Déposé le 10 décembre 2005 par : M. Mermaz, les membres du Groupe Socialiste, apparentés et rattachés.
En application de l'article 44, alinéa 5 du Règlement du Sénat, le Sénat décide qu'il y a lieu de renvoyer
à la commission des lois constitutionnelles, de la législation, du suffrage universel, du règlement et d'administration générale, le projet de loi adopté
par l'Assemblée nationale après déclaration d'urgence, relatif à la lutte contre le terrorisme et portant dispositions diverses relatives à la sécurité et aux contrôles frontaliers (n° 109, 2005-2006)
La finalité de prévention et de répression du terrorisme est une ardente nécessité, car il est du devoir de l'Etat à la fois de se protéger contre toute forme d'atteinte à son existence même et d'assurer la sécurité des citoyens aujourd'hui menacée par des risques d'une exceptionnelle gravité.
Le projet de loi qui nous est soumis
est censé
permettre de renforcer l'arsenal dont nous devons nous doter pour lutter contre le terrorisme. En ce sens, les dispositifs juridiques et techniques qu'il propose, ne devraient être envisagés qu'en tant que mesures exceptionnelles prises pour faire face à des circonstances elles-mêmes exceptionnelles.
Le groupe socialiste constate que ce projet de loi est en réalité un texte fourre-tout
portant diverses dispositions relatives à la sécurité intérieure et à la lutte contre l'immigration clandestine.
Loin de se concentrer sur cette finalité principale de prévention et de répression du terrorisme, il tend à instaurer des mesures
qui relèvent d'autres finalités : lutte contre le délinquance « ordinaire », contrôle aux frontières, lutte contre l'immigration irrégulière.
Or, les modalités d'application de ces mesures ainsi que les garanties qui s'y attachent ne sauraient être les mêmes selon ces différentes finalités.
Dans sa
décision n° 94-352 DC du 18 janvier 1995, le
Conseil constitutionnel a considéré, sur un plan général, que si
la prévention d'atteintes à l'ordre public, notamment d'atteintes à la sécurité des personnes et des biens, et la recherche des auteurs d'infractions, sont nécessaires à la sauvegarde de principes et droits à valeur constitutionnelle, il appartient au législateur d'assurer la conciliation entre ces objectifs de valeur constitutionnelle et l'exercice des libertés publiques constitutionnellement garanties au nombre desquelles figurent la liberté individuelle et la liberté d'aller et venir ainsi que l'inviolabilité du domicile
et le droit au respect de la vie privée.
Manifestement, ce projet de loi ne respecte pas le principe fondamental de finalité et par voie de conséquence, celui de proportionnalité.

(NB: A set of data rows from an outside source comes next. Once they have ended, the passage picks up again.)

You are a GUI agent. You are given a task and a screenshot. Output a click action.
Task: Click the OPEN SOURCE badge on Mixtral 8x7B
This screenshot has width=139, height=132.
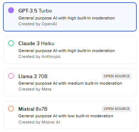pos(117,109)
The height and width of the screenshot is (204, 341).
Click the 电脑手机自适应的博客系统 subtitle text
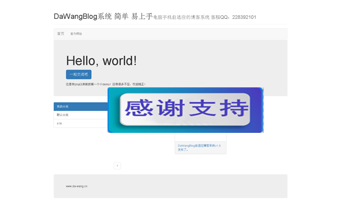pyautogui.click(x=182, y=17)
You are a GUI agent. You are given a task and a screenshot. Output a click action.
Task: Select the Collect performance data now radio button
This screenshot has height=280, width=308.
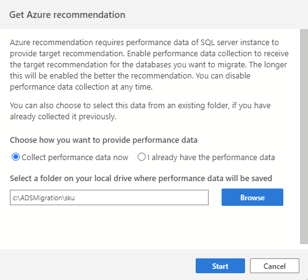click(x=15, y=157)
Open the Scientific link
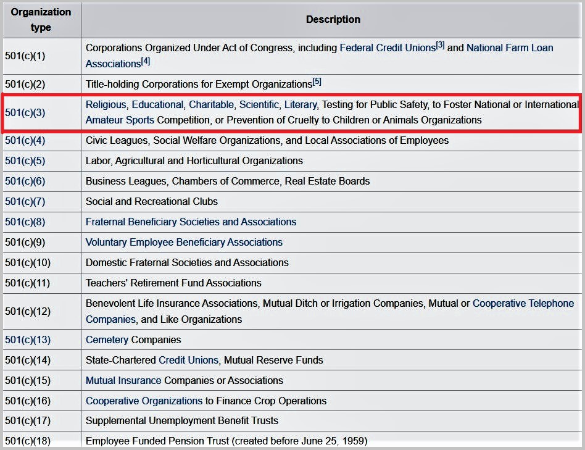 pyautogui.click(x=259, y=105)
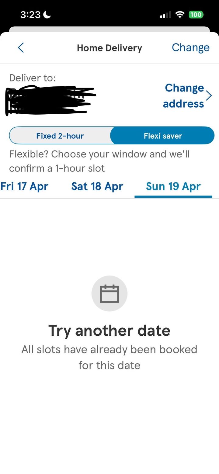Viewport: 219px width, 474px height.
Task: Tap the gray sheet behind the Home Delivery card
Action: 110,29
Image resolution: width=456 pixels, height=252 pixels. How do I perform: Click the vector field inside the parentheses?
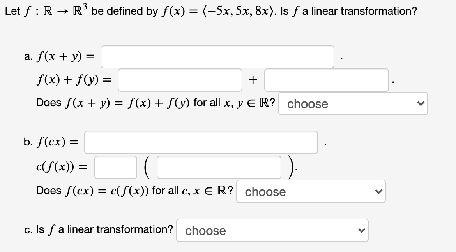(218, 166)
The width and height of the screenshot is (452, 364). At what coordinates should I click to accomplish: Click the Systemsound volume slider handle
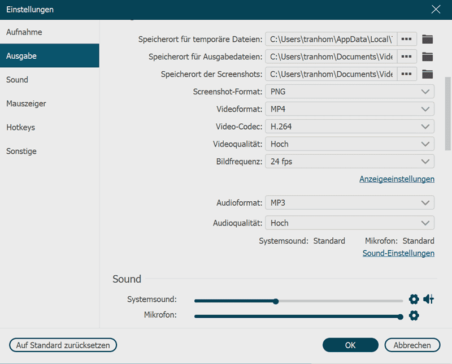coord(276,301)
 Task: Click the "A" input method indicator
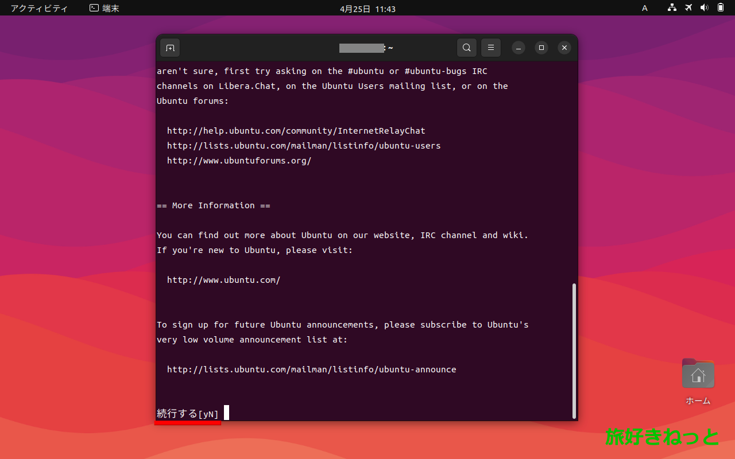pos(644,8)
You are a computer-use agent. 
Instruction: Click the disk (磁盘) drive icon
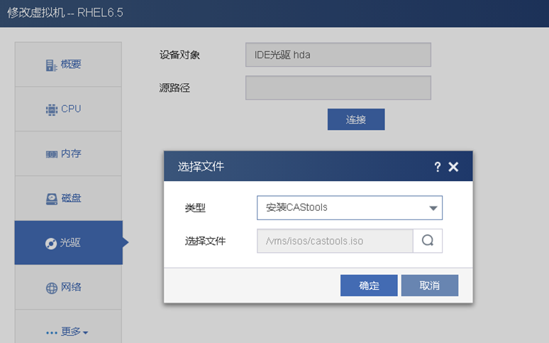click(51, 199)
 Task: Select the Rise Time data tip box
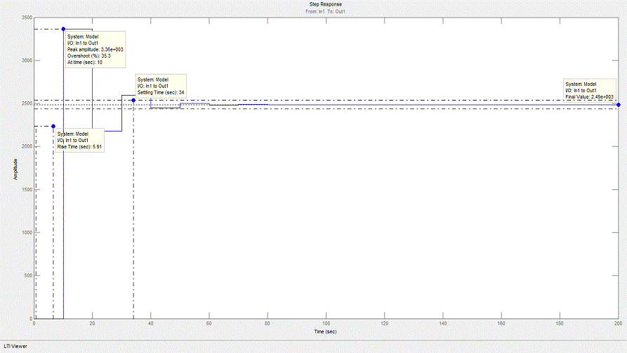click(80, 140)
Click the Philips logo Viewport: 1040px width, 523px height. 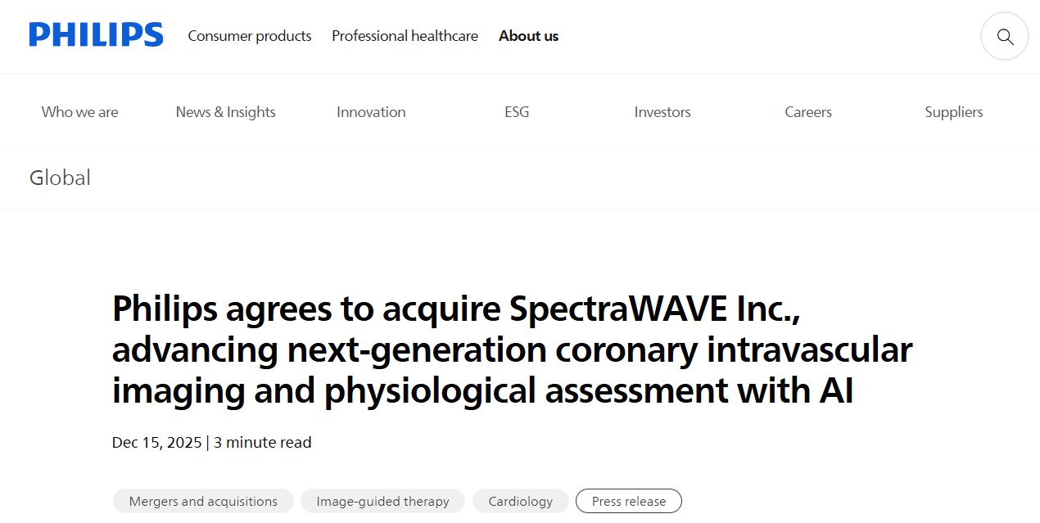96,35
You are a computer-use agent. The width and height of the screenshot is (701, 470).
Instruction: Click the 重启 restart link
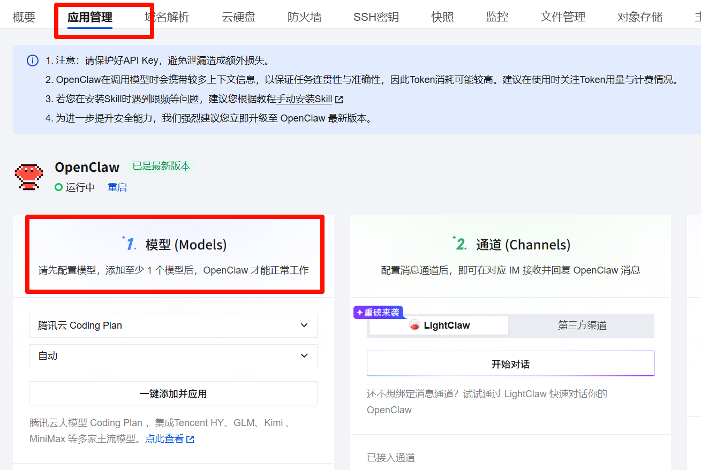pyautogui.click(x=117, y=187)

Il risque de créer, en l'état,
une rupture de l'équilibre entre les droits du citoyen et les prérogatives de l'Etat.
La lutte contre le terrorisme ne peut tolérer aucune instrumentalisation.
Elle ne doit pas servir de prétexte pour renforcer un dispositif de lutte contre la délinquance
alors que le gouvernement a annoncé depuis le début de la douzième législature le dépôt d'un projet de loi sur ce sujet.
Elle ne doit pas servir de paravent
à la lutte contre l'immigration irrégulière alors que le gouvernement prépare un nouveau projet de loi sur cette question afin d'aggraver la législation en vigueur.
Surtout, elle ne doit pas susciter l'amalgame entre
terrorisme, délinquance ordinaire, grande criminalité
tout en laissant entendre qu'il faudrait essentiellement se défendre contre l'étranger.
Conformément à son esprit de responsabilité et de vigilance, le groupe socialiste demande le renvoi de ce texte en commission, afin de permettre à la commission des lois d'étudier avec la sérénité nécessaire le détail des mesures strictement liées à la lutte contre le terrorisme
et d'expurger du projet de loi
toutes les mesures
qui ne visent pas directement
cette dernière finalité.
Le groupe socialiste rappelle enfin qu'à l'initiative du Premier ministre, Le Livre Blanc sur la sécurité intérieure face au terrorisme est en voie d'achèvement.
Il a pour objet de préciser la nature de la menace et d'en mesurer les risques,
d'évaluer les ressources humaines ainsi que les moyens techniques et juridiques nécessaires au maintien d'une protection adaptée, d'informer les Français et de définir les comportements à adopter.
Il serait judicieux que la commission des lois demande la production rapide de ce document afin qu'elle puisse en apprécier les conclusions.
NB:La rectification consiste en la correction d'une erreur matérielle portant sur la liste des signataires.